- Born: 27 August 1968 (age 58) West Bengal, India
- Education: University of Calcutta; Indian Institute of Chemical Biology; Jadavpur University; University of Texas MD Anderson Cancer Center;
- Known for: Studies on apoptosis in cancer
- Awards: 2009 N-BIOS Prize;
- Scientific career
- Fields: Immunobiology;
- Workplaces: Centre for DNA Fingerprinting and Diagnostics;
- Doctoral advisor: Bharat Aggarwal;

= Sunil Kumar Manna =

Indian immunologist (born 1968)

Sunil Kumar Manna (27 August 1968) is an Indian immunologist and the head of the immunology lab of the Centre for DNA Fingerprinting and Diagnostics. He is known for his studies on cell signaling and apoptosis. The Department of Biotechnology of the Government of India awarded him the National Bioscience Award for Career Development, one of the highest Indian science awards, for his contributions to biosciences, in 2009.

== Biography ==
Sunil Kumar Manna, born on 27 August 1968, pursued his post-graduate education at the University of Calcutta and after earning an MSc, he did his doctoral research at the Indian Institute of Chemical Biology which secured him a PhD from Jadavpur University. His post-doctoral work was at the University of Texas MD Anderson Cancer Center under the guidance of Bharat Aggarwal and on his return to India, he was reportedly offered a faculty position at the Presidency University which he declined to take up a position at the Centre for DNA Fingerprinting and Diagnostics, where he serves as the head of the Lab of Immunology. His research focus is in the field of immunology and he is known to have carried out work on Cytokine mediated immunoregulation as well as apoptosis in cancer. His studies have been documented by way of a number of articles and ResearchGate, an online repository of scientific articles has listed 115 of them. He also holds a patent for an anticancer agent, jointly developed by him.

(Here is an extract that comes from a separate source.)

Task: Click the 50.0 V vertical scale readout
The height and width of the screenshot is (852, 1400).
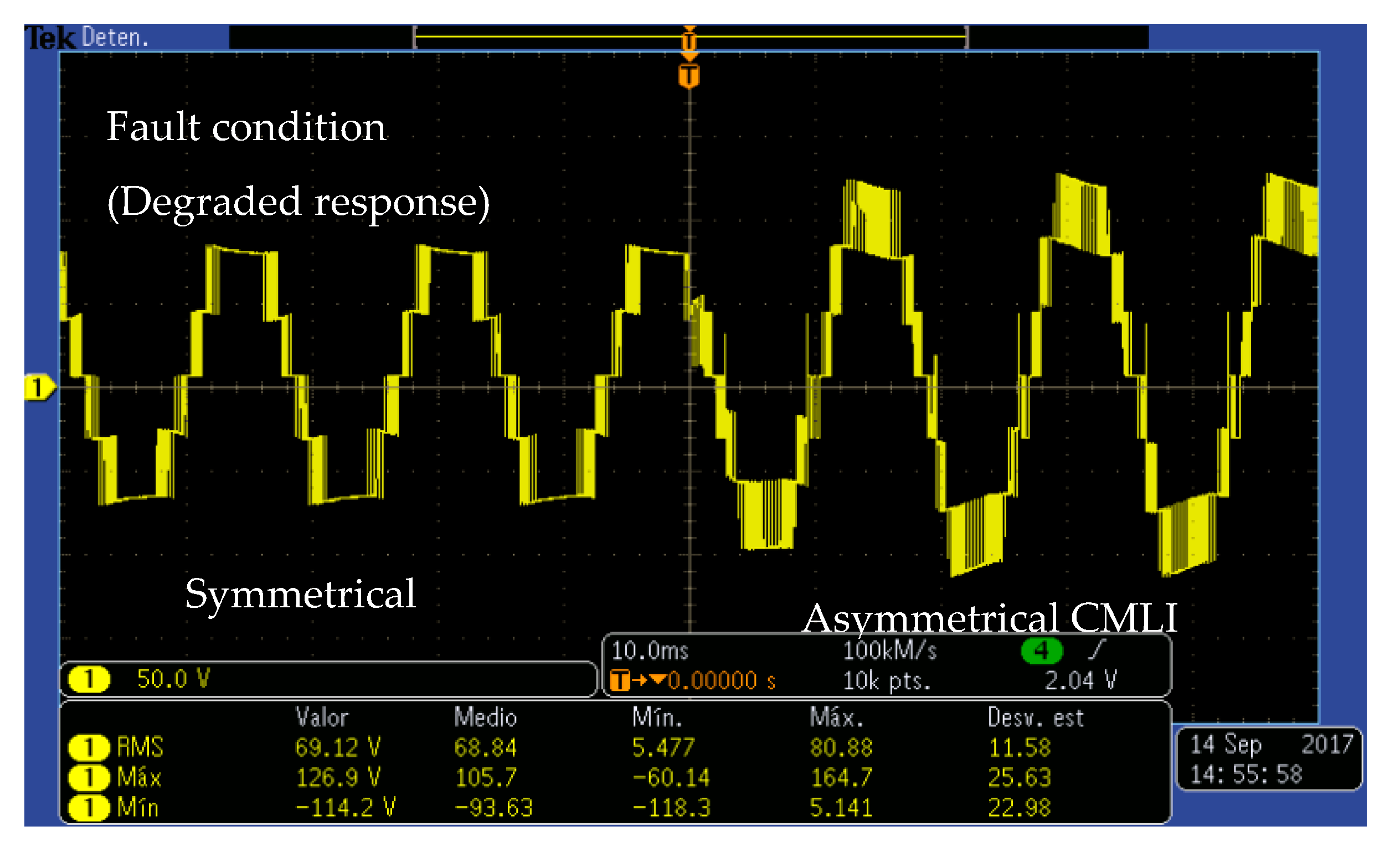Action: pyautogui.click(x=173, y=679)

The Department of Biotechnology (DBT) of the Government of India awarded him the National Bioscience Award for Career Development, one of the highest Indian science awards in 2009. He resides in Nacharam, a suburb of Hyderabad in the south Indian state of Telangana.

== Controversy ==
In 2012, a Japanese scientist accused Manna of plagiarism with regard to some of the images used by him in one of his articles published in the Journal of Biological Chemistry. Two of his articles were immediately retracted, and some were corrected, leading to seven of his papers being finally retracted. He was suspended from his job, after the institute found prima facie evidence against him but he was later reinstated.